Volume 2012 | Article ID 640381 | https://doi.org/10.1100/2012/640381

Random Amplified Polymorphic Markers as Indicator for Genetic Conservation Program in Iranian Pheasant (Phasianus colchicus)

Ghorban Elyasi Zarringhabaie,¹Arash Javanmard,²and Ommolbanin Pirahary³

Academic Editor: Maria Fiammetta Romano

Received14 Oct 2011

Accepted08 Dec 2011

Published02 May 2012

Abstract

The objective of present study was identification of genetic similarity between wild Iran and captive Azerbaijan Pheasant using PCR-RAPD markers. For this purpose, in overall, 28 birds were taken for DNA extraction and subsequently 15 arbitrary primers were applied for PCR-RAPD technique. After electrophoresis, five primers exhibited sufficient variability which yielded overall 65 distinct bands, 59 polymorphic bands, for detalis, range of number of bands per primer was 10 to 14, and produced size varied between 200 to 1500 bp. Highest and lowest polymorphic primers were OPC5, OPC16 (100%) and OPC15 (81%), respectively. Result of genetic variation between two groups was accounted as nonsignificant (8.12%) of the overall variation. According to our expectation the wild Iranian birds showed higher genetic diversity value than the Azerbaijan captive birds. As general conclusion, two pheasant populations have almost same genetic origin and probably are subpopulations of one population. The data reported herein could open the opportunity to search for suitable conservation strategy to improve richness of Iran biodiversity and present study here was the first report that might have significant impact on the breeding and conservation program of Iranian pheasant gene pool. Analyses using more regions, more birds, and more DNA markers will be useful to confirm or to reject these findings.

1. Introduction

Pheasants are one of the most endangered species of birds in the world [1] which appeared on the most recent list of endangered species list [2]. Generally, pheasants species refer to any member of the subfamily of Phasianidae in the order Galliformes. There are 35 species of pheasant in 11 genera [3]. The pheasants are Asian bird in their native distributions, with the single exception of the peafowl, which is endemic to the central Africa [4]. The best known is the common pheasant, which is widespread throughout the world in introduced feral populations and in farm operations. It is native to Russia and has been widely introduced elsewhere as a game bird.

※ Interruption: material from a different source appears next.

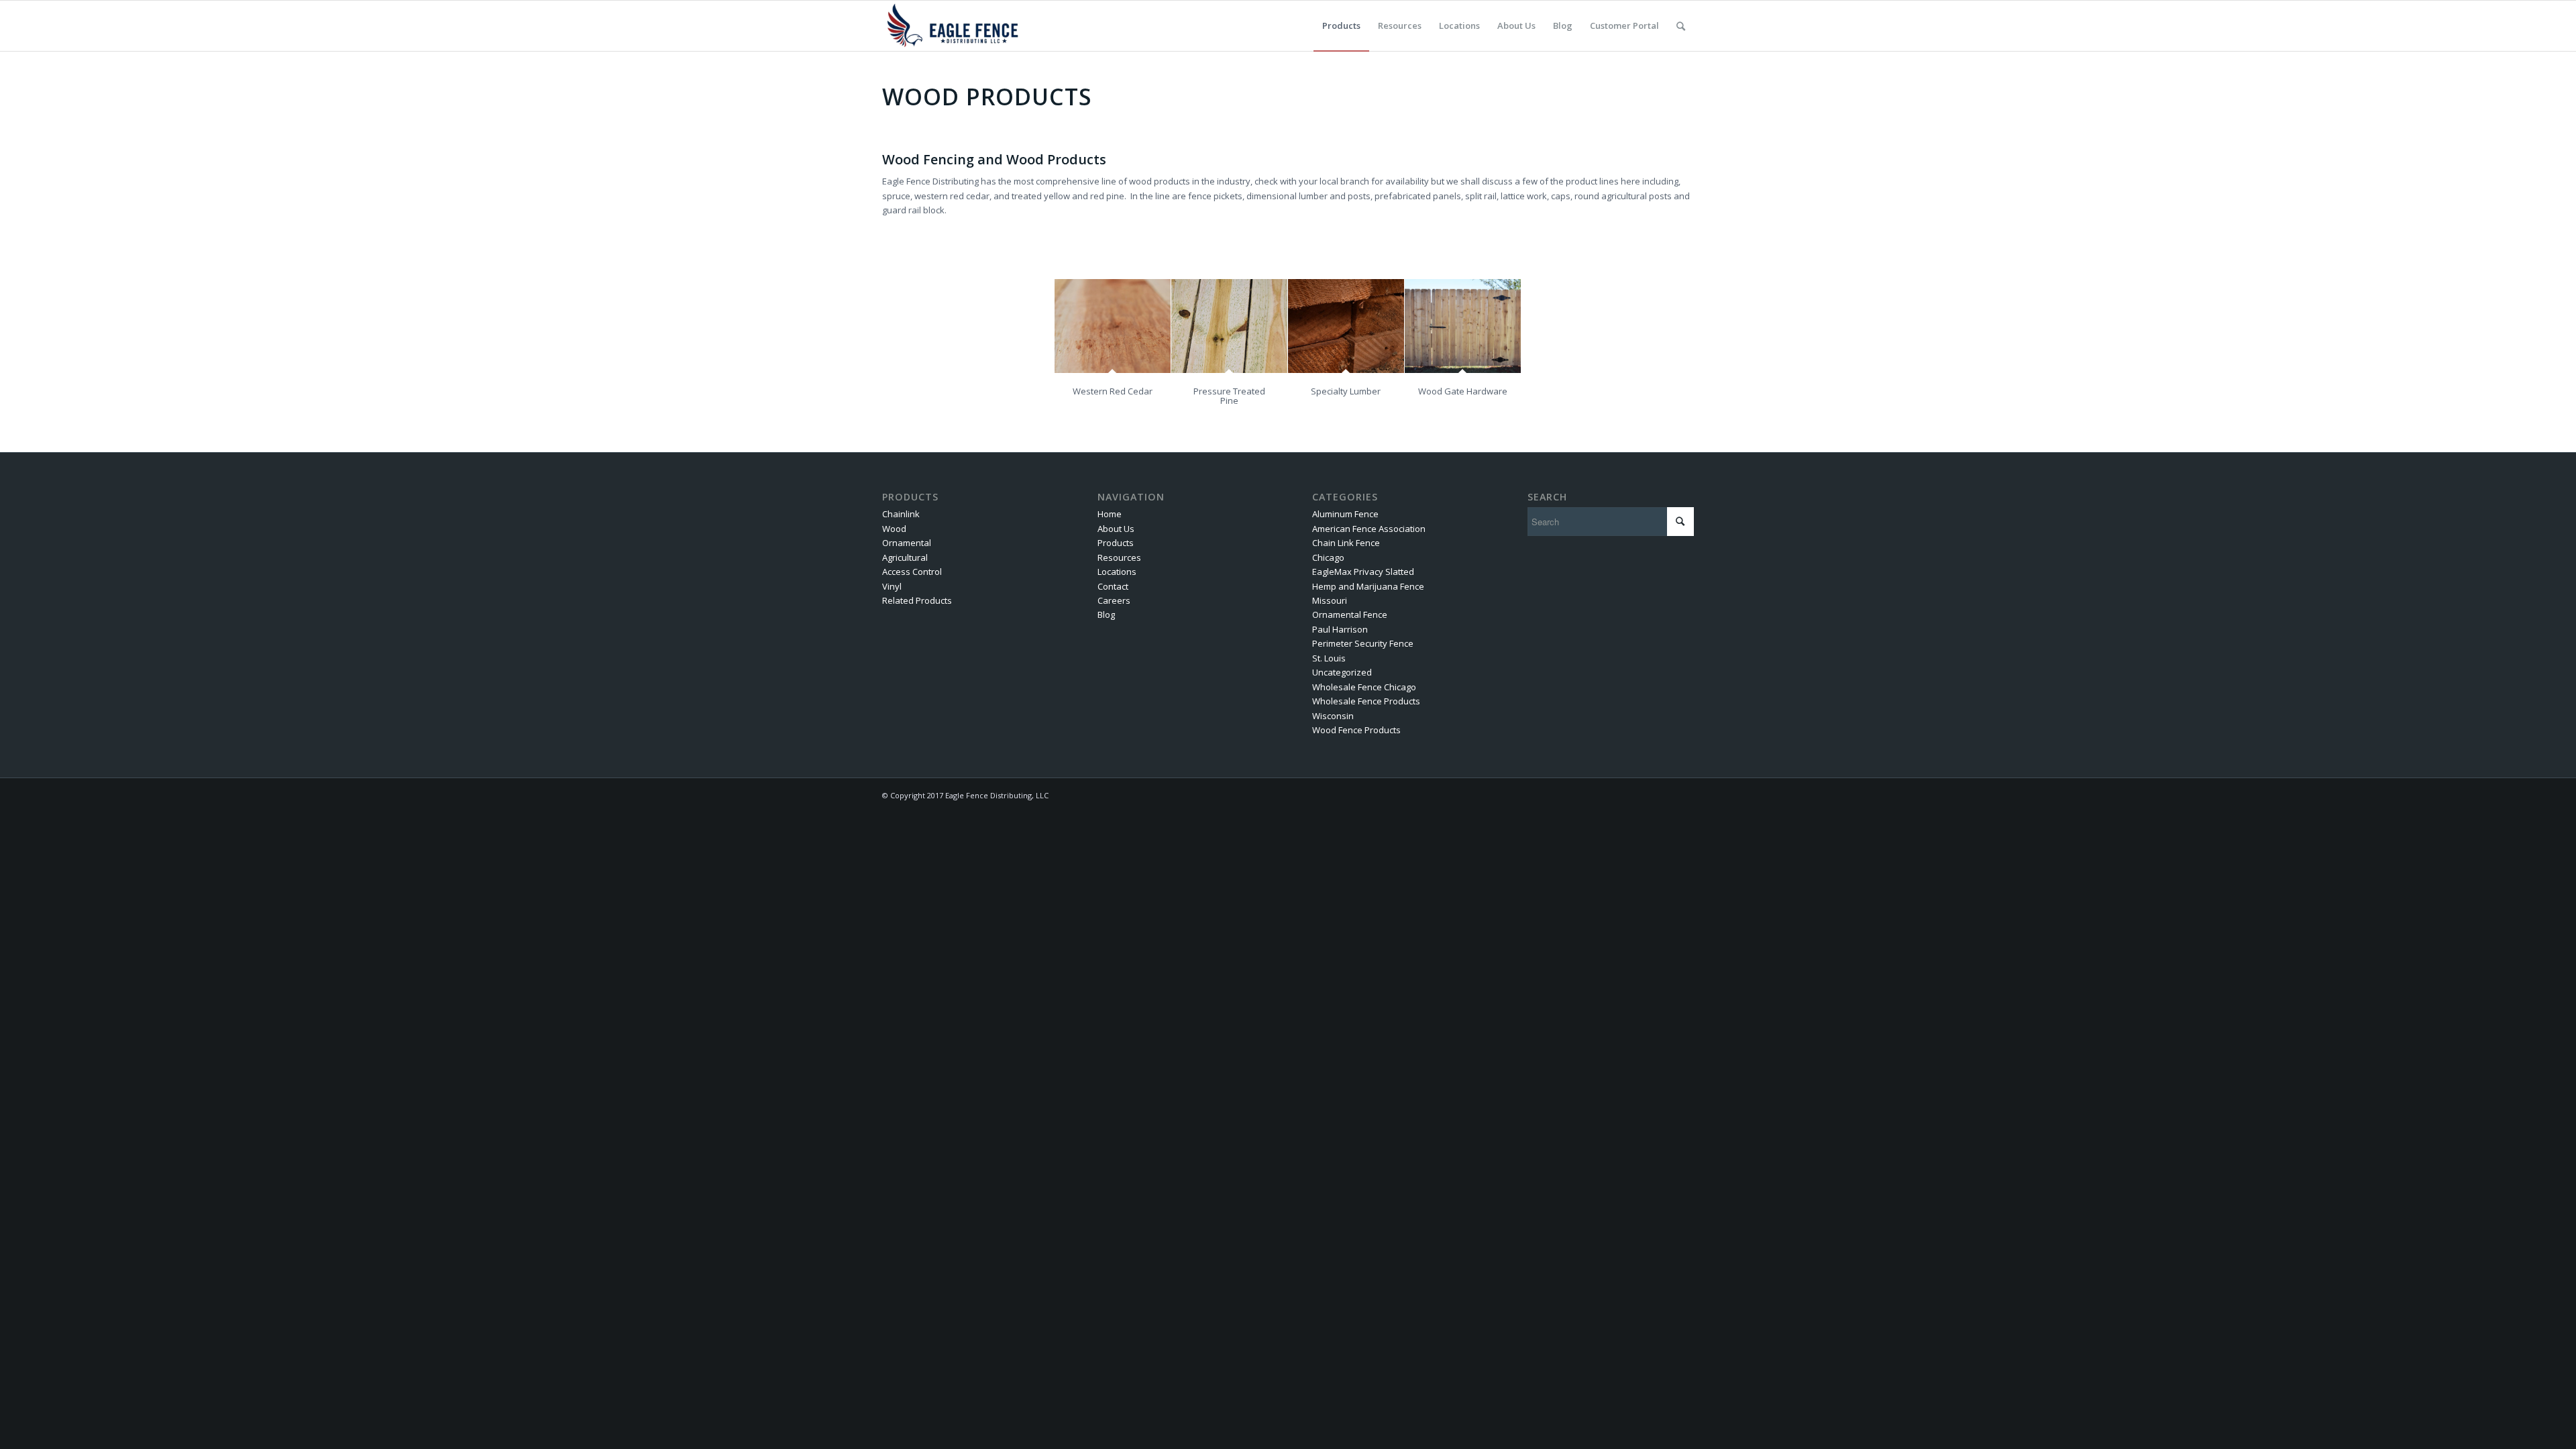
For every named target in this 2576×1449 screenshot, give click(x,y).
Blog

Iranian pheasant is one of the unique and unmixed species of world which is on the edge of extinction now. These species are on the list of the world’s threatened species. Therefore, conservation program aims to preserve the genetic distinctiveness of the species in the north of Iran [5]. The belief is that dwindling wild populations of any such species can be supplemented (i.e., restocked) or reintroduced after extinction from the species’ native range by releasing individuals from ex situ populations back into the wild. Pheasant propagation programs and subsequence releasing of young pheasant to their habitat could be possible practical way to increase number of Iranian pheasant conservation [5].

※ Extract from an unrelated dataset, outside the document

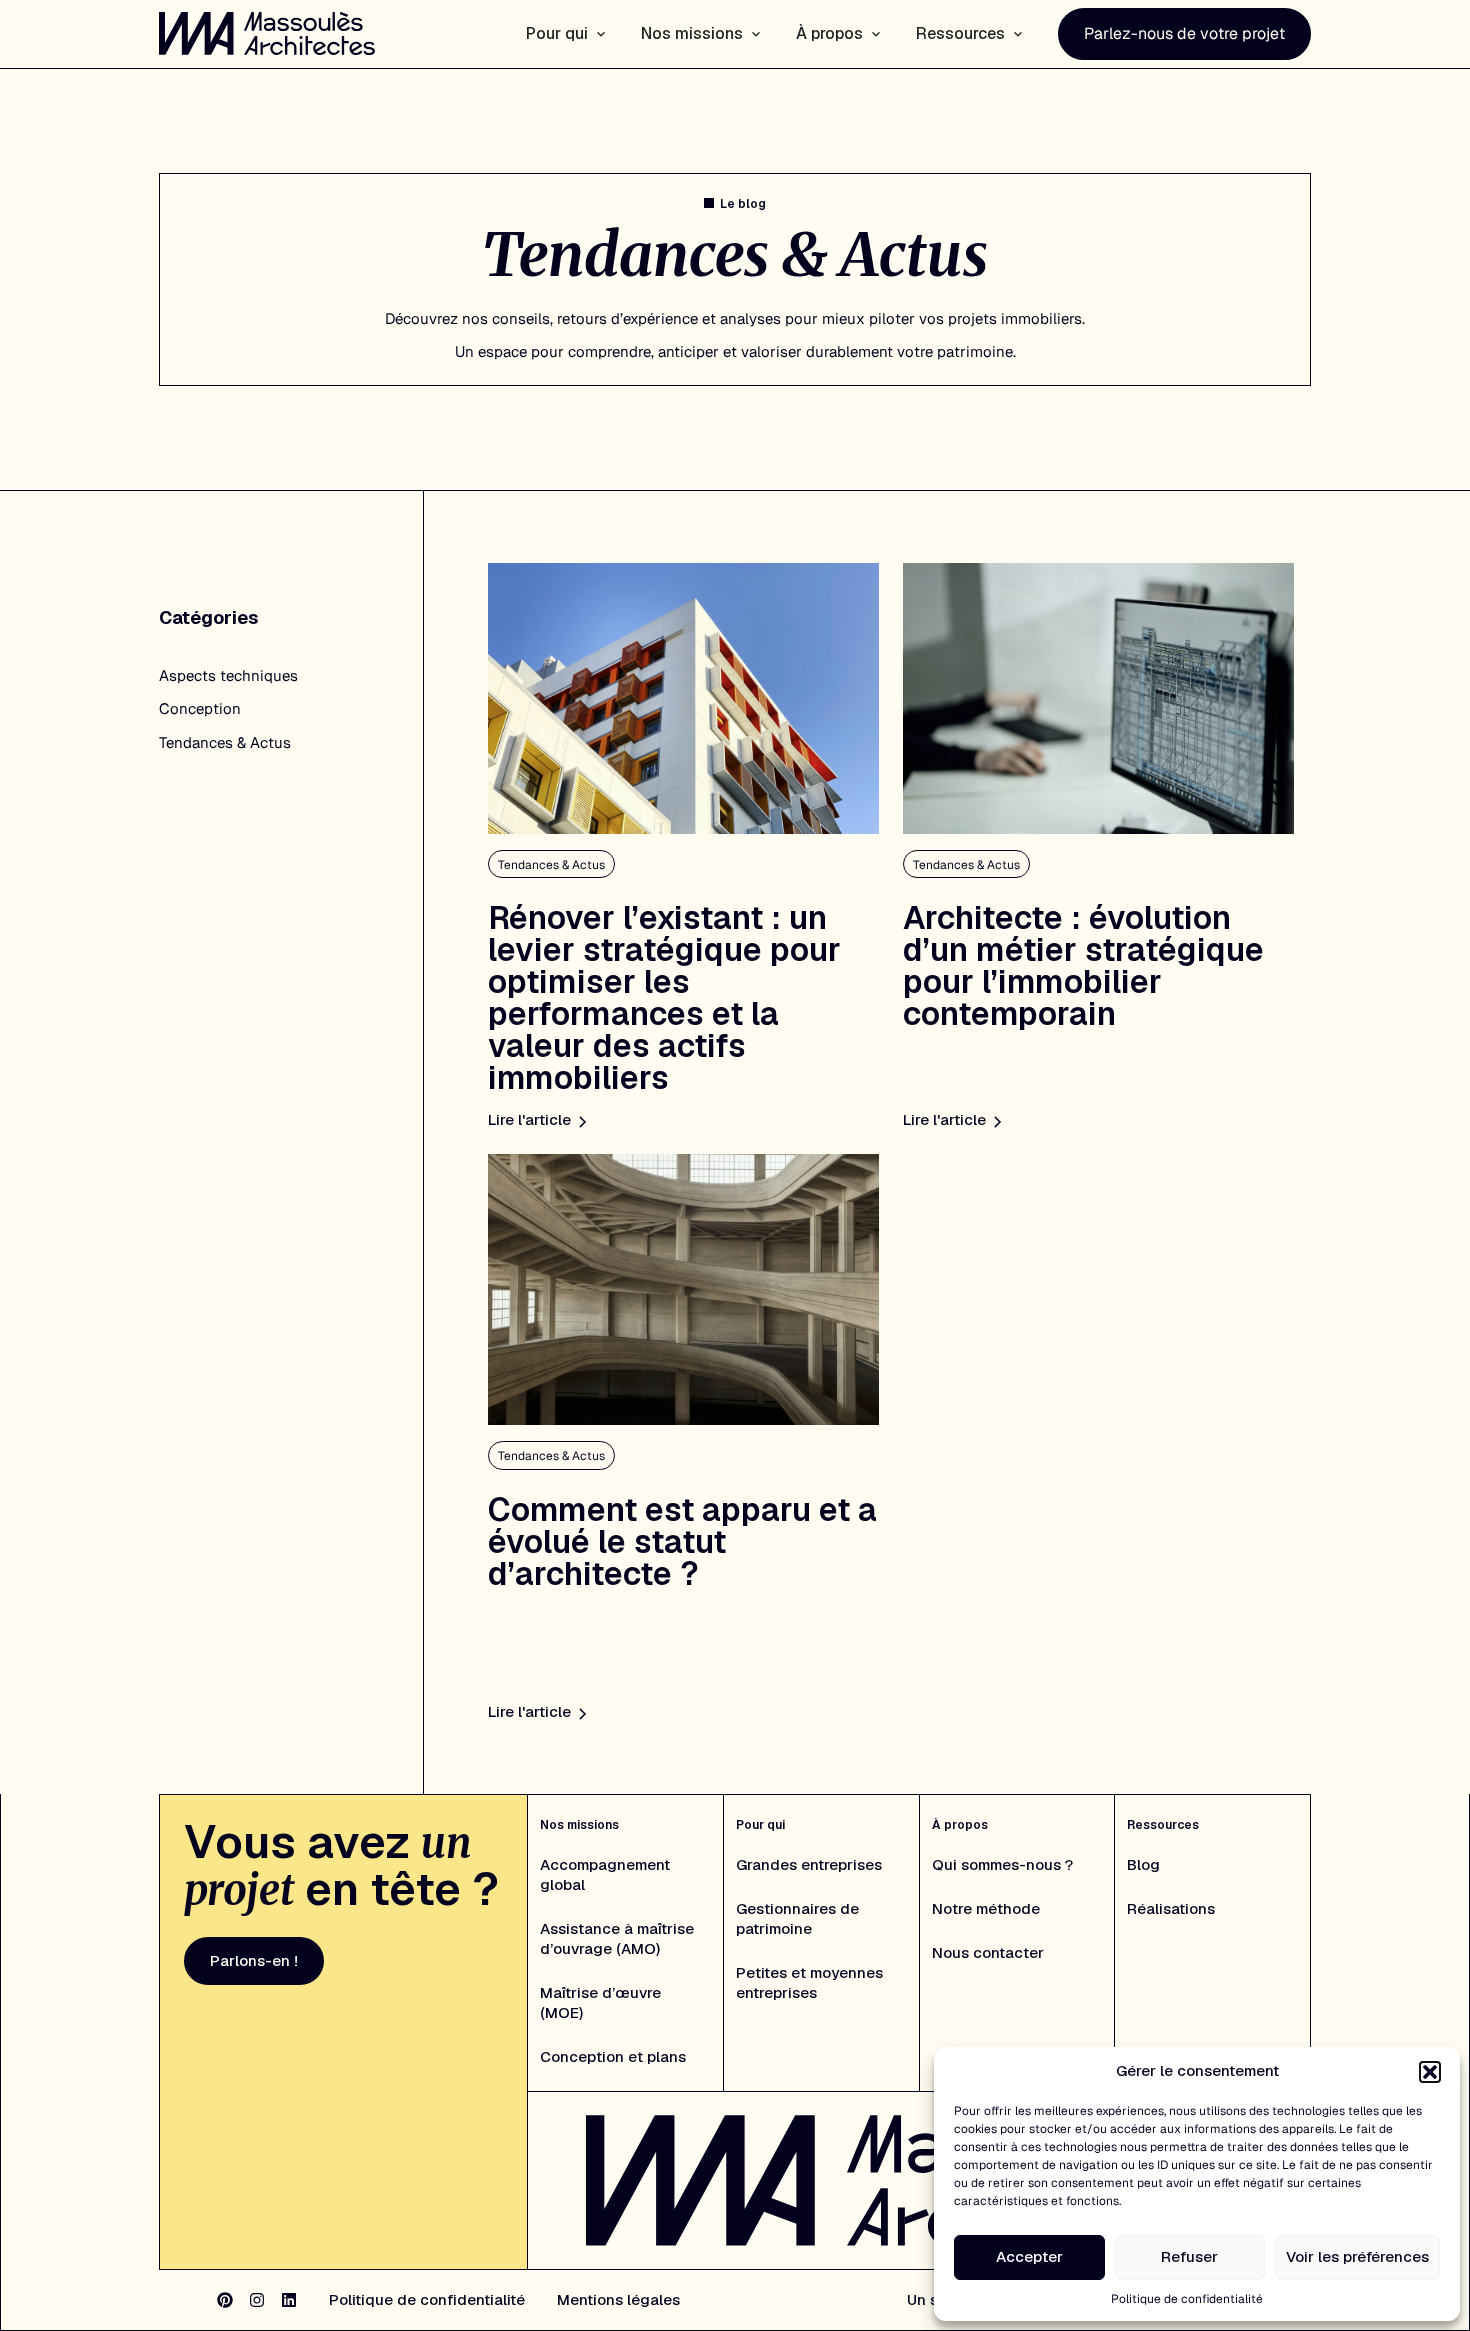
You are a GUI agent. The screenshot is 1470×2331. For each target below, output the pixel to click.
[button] (1430, 2072)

Azerbaijan country as neighbor country of Iran has many captive pheasant farms and could be as good potential for importing eggs or live birds for pheasant propagation programs. There is several seasonal immigrations between borders of these counties reported by environmental protection organization of Iran. There is limited scientific information about genetic structure of pheasant in Iran. Identification of genetic similarity between two countries could provide scientific evidence of genetic relatedness between two counties pheasant population.

Conservation attempts for wild birds have been limited; management practices are based almost solely on controlled burning, leaving areas of varying postfire age to maintain optimal habitat availability. The analysis of genetic variability is an essential ingredient for conservation programs, and the approach must be based on a combination of phenotypic and genetic data [6].

These indigenous birds such as pheasant are now subjected to fast genetic degradation and dilution because of unplanned conservation and introduction of exotic germplasm, so evaluation of DNA marker is prerequired before designing of any strategy for conservation. The use of molecular markers can aid in the choice of breeds and populations to be conserved, when there is a shortage of resources, as well as the estimation of genetic variability of species breeds and populations [7].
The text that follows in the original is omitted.